The situation resembles a classic "information feedback paradox." Businesses pay for AI access twice: first with hard cash for tokens, and second by handing over their intellectual exhaust. Usage data, output ratings, and prompt refinements generated by companies during operation are absorbed into the providers' systems. While the labs use this feedback to improve their products, they slap the hands of customers who try to optimize their own costs by training local models on that same data.

Key points in the conflict of interest

AI labs prohibit using their APIs to train competing models. Customers generate valuable data that providers use for self-improvement. Barriers to distillation prevent companies from switching to cost-effective local solutions. Microsoft views this as a threat to tech democratization and an attempt to monopolize knowledge.

In the process of consuming intelligence, you inevitably create new intelligence, yet current rules ensure that all profits from this process stay in the pockets of infrastructure owners.

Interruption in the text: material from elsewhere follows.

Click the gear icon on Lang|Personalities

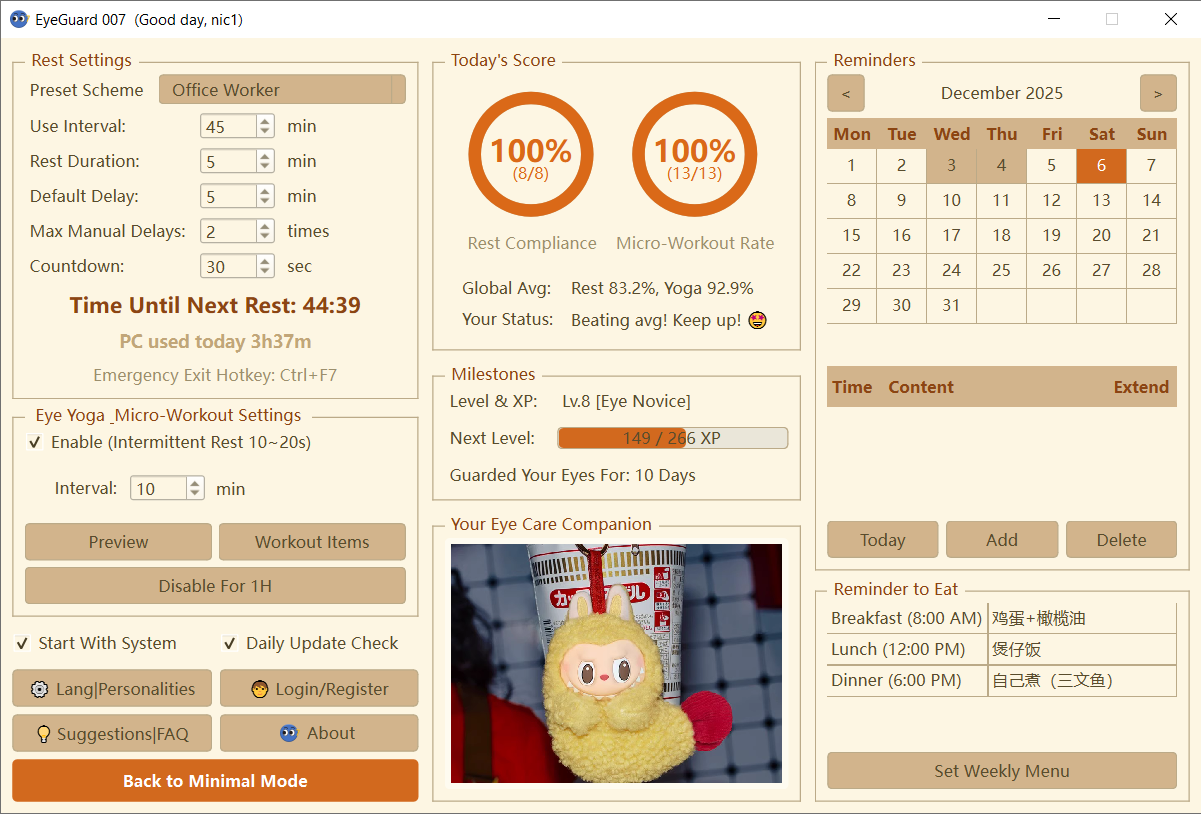[39, 688]
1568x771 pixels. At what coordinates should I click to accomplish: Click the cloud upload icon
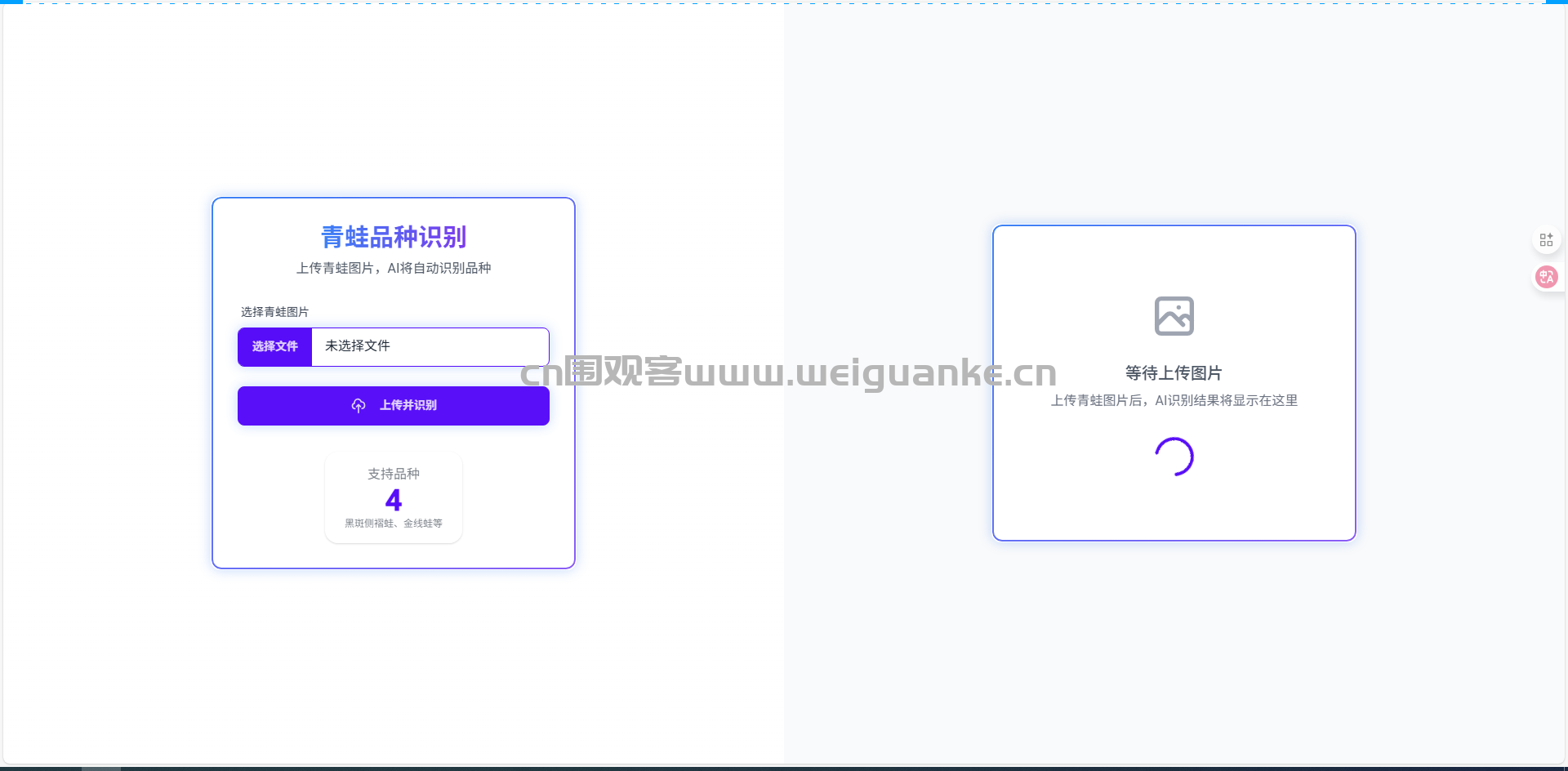pos(359,406)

Microsoft’s stance in this debate is pragmatic. Nadella hints that the era of open-data romanticism is over, replaced by a fierce struggle for ownership of the insights a model generates. Labs continue to build fences around their APIs, despite having grown on publicly available content and continuing to benefit from user interactions. This is more than a legal conflict; it is a direct barrier for companies looking to reduce their reliance on cloud giants and cut costs by deploying compact, on-premise solutions.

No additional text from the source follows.